Le 30 juillet, l’indignation des cœurs honnêtes s’accrut encore par un événement odieux : le duc de Nemours périt dans un duel abominable de la main du duc de Beaufort, son beau-frère. Le duc de Nemours était le provocateur, et tous les torts étaient de son côté; mais, en qualité de victime, il fut pleuré de tous ceux qui ne savaient pas comment s’étaient passées les choses, et pendant quelque temps le nouveau gouverneur de Paris ne se put pas montrer en public[43].

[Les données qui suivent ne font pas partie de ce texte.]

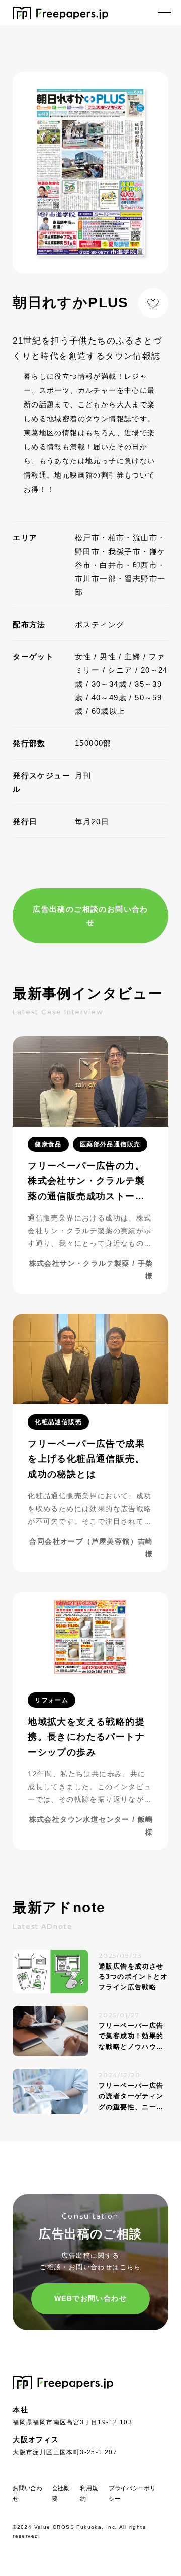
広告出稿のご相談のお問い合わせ (90, 916)
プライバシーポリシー (132, 2494)
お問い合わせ (27, 2494)
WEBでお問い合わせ (90, 2298)
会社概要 (60, 2494)
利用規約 (89, 2494)
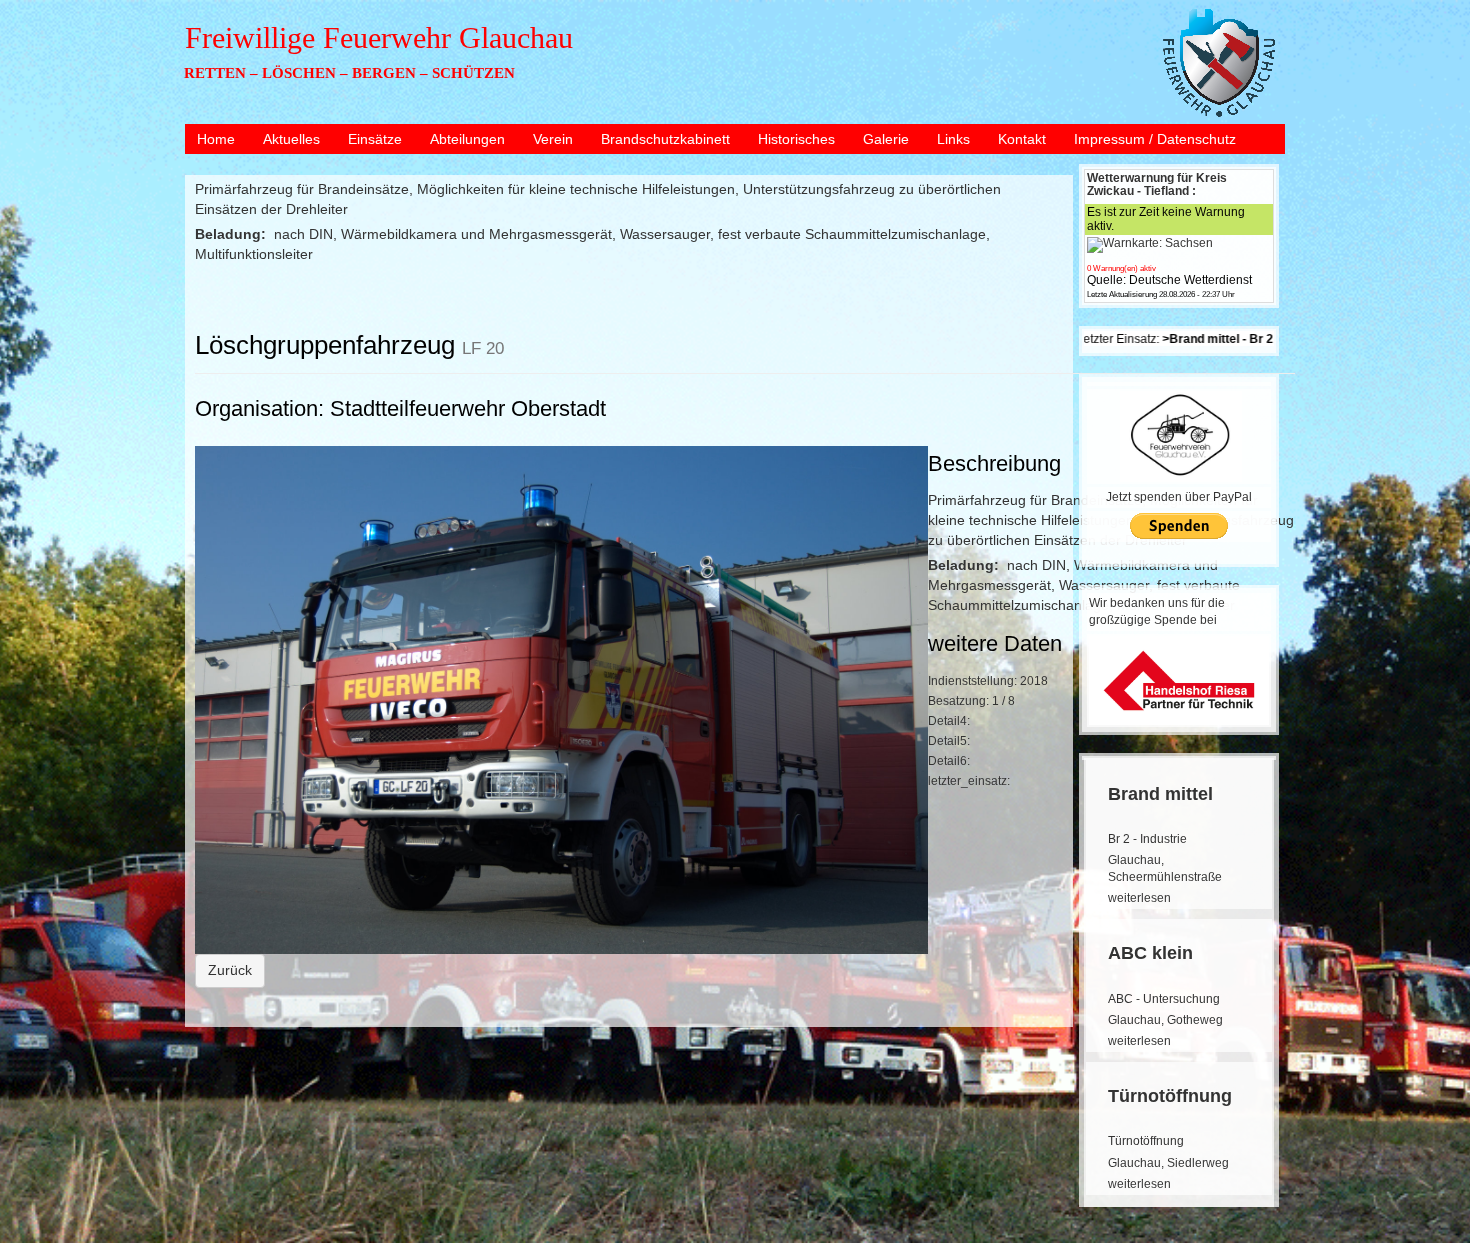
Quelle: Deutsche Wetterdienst (1169, 280)
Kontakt (1022, 139)
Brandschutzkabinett (665, 139)
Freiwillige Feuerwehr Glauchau (379, 37)
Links (953, 139)
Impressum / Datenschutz (1155, 139)
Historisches (796, 139)
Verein (553, 139)
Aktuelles (291, 139)
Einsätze (375, 139)
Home (216, 139)
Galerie (886, 139)
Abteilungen (467, 139)
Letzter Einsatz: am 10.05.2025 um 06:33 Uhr (1251, 339)
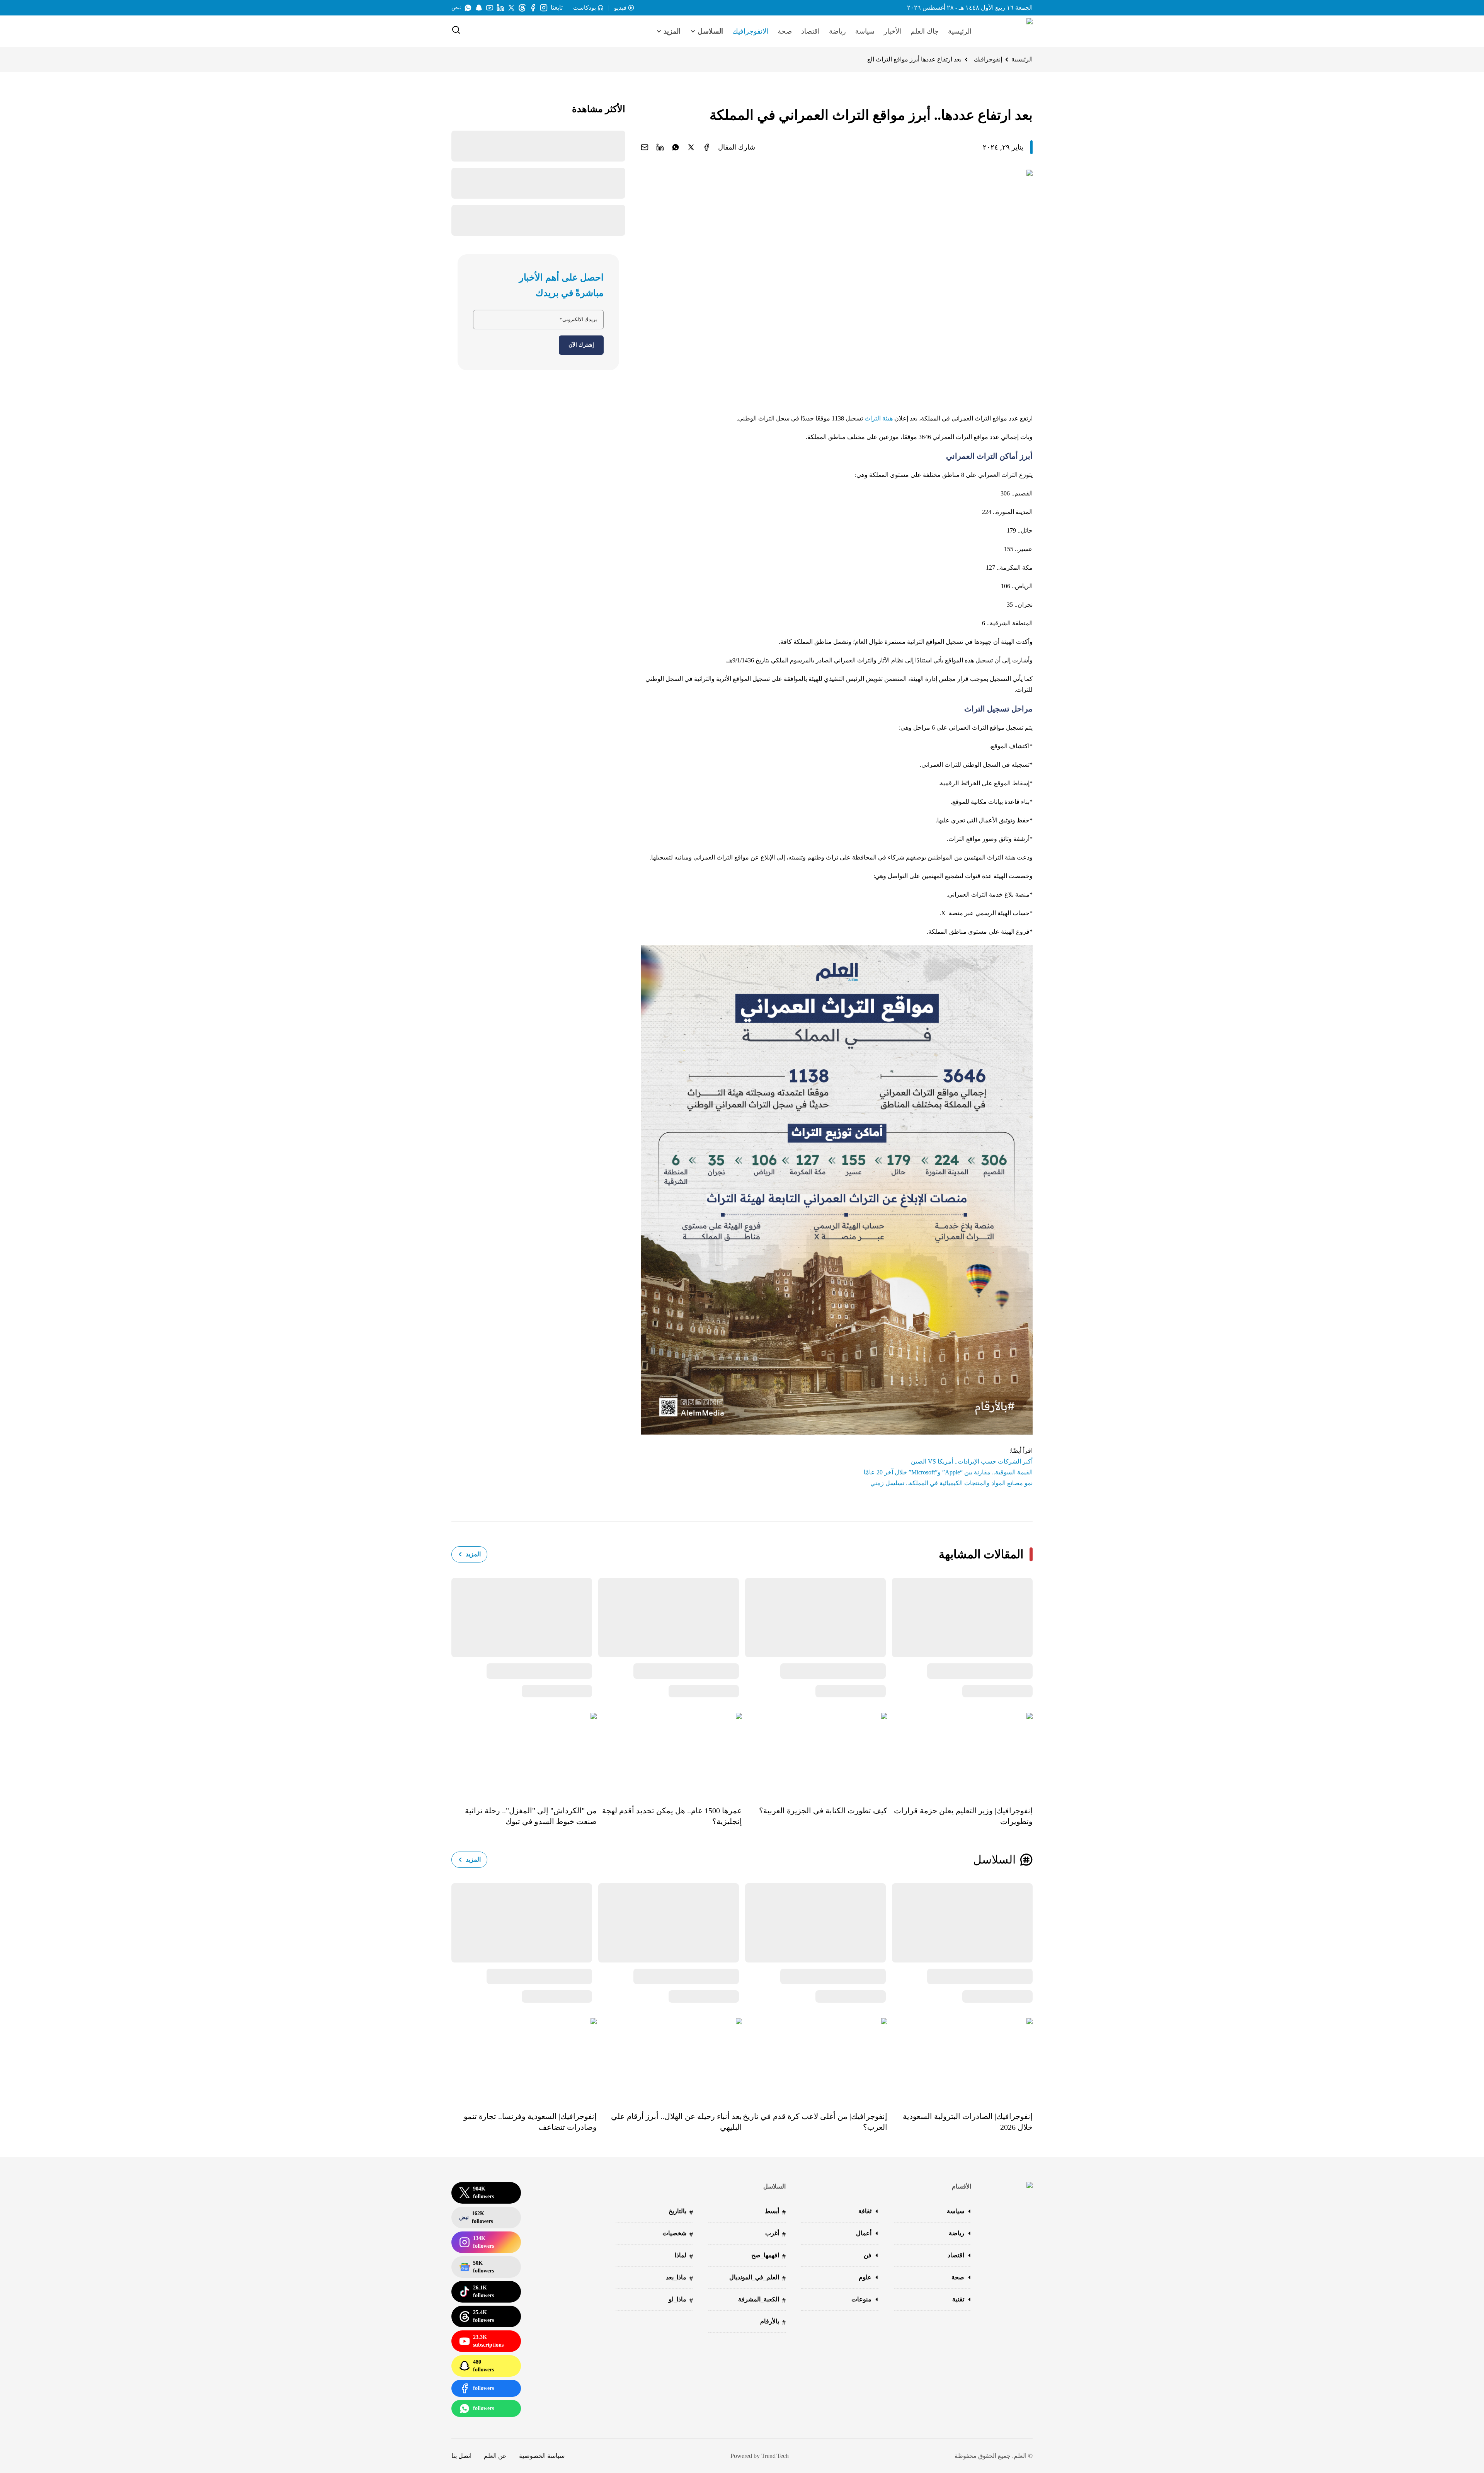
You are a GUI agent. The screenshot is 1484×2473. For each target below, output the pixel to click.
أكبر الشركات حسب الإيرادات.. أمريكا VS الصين (972, 1461)
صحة (785, 31)
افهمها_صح (768, 2256)
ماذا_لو (681, 2300)
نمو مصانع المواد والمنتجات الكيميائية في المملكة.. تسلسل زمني (951, 1483)
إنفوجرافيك (988, 59)
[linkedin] (660, 147)
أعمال (863, 2233)
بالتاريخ (681, 2212)
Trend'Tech (775, 2456)
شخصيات (677, 2234)
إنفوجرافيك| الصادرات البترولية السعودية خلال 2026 (968, 2121)
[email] (644, 147)
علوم (865, 2277)
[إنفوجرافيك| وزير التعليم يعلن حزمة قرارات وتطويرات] (960, 1754)
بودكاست (584, 8)
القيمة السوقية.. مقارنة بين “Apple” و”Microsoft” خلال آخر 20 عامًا (948, 1472)
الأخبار (892, 31)
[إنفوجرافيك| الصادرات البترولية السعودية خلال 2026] (960, 2059)
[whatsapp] (675, 147)
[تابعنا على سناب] (479, 8)
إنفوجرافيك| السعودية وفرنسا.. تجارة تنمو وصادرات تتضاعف (530, 2121)
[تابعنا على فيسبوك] (533, 8)
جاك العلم (924, 31)
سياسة (865, 31)
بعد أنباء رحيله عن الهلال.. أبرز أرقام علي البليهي (676, 2121)
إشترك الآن (581, 345)
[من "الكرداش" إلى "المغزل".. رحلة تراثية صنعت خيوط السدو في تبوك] (524, 1754)
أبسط (775, 2212)
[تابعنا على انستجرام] (544, 8)
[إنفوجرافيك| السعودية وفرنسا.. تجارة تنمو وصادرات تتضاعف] (524, 2059)
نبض (456, 7)
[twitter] (691, 147)
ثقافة (864, 2211)
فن (867, 2255)
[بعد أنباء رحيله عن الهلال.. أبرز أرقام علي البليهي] (669, 2059)
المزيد (473, 1554)
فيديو (620, 8)
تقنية (958, 2299)
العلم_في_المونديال (757, 2278)
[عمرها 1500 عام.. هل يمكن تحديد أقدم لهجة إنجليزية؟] (669, 1754)
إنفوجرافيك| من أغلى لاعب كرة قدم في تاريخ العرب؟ (815, 2121)
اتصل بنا (461, 2456)
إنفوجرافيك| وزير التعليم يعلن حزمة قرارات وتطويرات (963, 1816)
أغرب (775, 2234)
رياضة (837, 31)
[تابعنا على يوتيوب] (490, 8)
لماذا (684, 2256)
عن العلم (495, 2456)
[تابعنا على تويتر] (511, 8)
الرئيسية (960, 31)
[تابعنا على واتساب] (468, 8)
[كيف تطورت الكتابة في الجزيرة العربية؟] (814, 1754)
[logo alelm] (1010, 31)
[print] (706, 147)
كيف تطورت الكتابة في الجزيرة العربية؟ (823, 1810)
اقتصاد (810, 31)
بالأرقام (773, 2322)
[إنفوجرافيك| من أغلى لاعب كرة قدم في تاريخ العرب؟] (814, 2059)
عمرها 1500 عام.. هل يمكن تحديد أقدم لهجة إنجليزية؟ (672, 1816)
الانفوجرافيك (750, 31)
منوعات (861, 2299)
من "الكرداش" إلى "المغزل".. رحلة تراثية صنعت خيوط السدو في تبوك (531, 1816)
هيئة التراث (879, 418)
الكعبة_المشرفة (762, 2300)
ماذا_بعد (679, 2278)
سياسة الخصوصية (542, 2456)
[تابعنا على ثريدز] (522, 8)
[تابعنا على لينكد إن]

Cependant les arrêts du parlement recevaient leur exécution. On mit sur la ville de Paris une imposition extraordinaire de 800,000 livres, et il fut résolu « qu’à cette fin chaque porte cochère paierait 75 livres, les portes carrées et les boutiques des marchands chacune 30 livres, et les petites 15[44]. » On rétablit aussi et on augmenta les droits sur les marchandises à l’entrée et au dedans de Paris. Tout le petit commerce et les pauvres gens murmurèrent. Le 1er août, le roi, en son conseil d’état, siégeant à Pontoise, cassa toutes ces taxes comme illégales, et fit défense de les acquitter. Le 9 août, un arrêt du parlement de Paris avait ordonné aux présidens et aux conseillers absens de revenir exercer leurs charges dans la huitaine, sous peine d’en être privés et de voir leurs noms rayés des registres du parlement. De son côté, le roi publia une déclaration enjoignant à ceux des membres du parlement qui étaient encore à Paris d’y cesser leurs fonctions, et de se transporter à Pontoise, ne reconnaissant d’autre parlement que celui de cette ville, qu’inaugura solennellement le garde des sceaux et premier président Mathieu Mole, assisté d’un bon nombre de présidens à mortier, de conseillers et de maîtres des requêtes, en sorte que les peuples ne savaient plus où étaient la justice, l’autorité et l’obéissance légitime. On avait renouvelé les magistrats de l’Hôtel de Ville comme trop mazarins, et à leur place on avait élu de nouveaux échevins : le vieux Broussel avait été nommé prévôt des marchands; mais le roi n’avait pas manqué de déclarer toutes ces nominations contraires « à la liberté publique, » et de frapper de nullité toutes les délibérations et les résolutions qui seraient prises à l’Hôtel de Ville jusqu’à ce que « le gouverneur de Paris, le prévôt des marchands légitime, et les autres magistrats qui ont été contraints d’en sortir, aient été remis en la fonction de leurs charges. » L’anarchie était à son comble dans le gouvernement et dans les esprits.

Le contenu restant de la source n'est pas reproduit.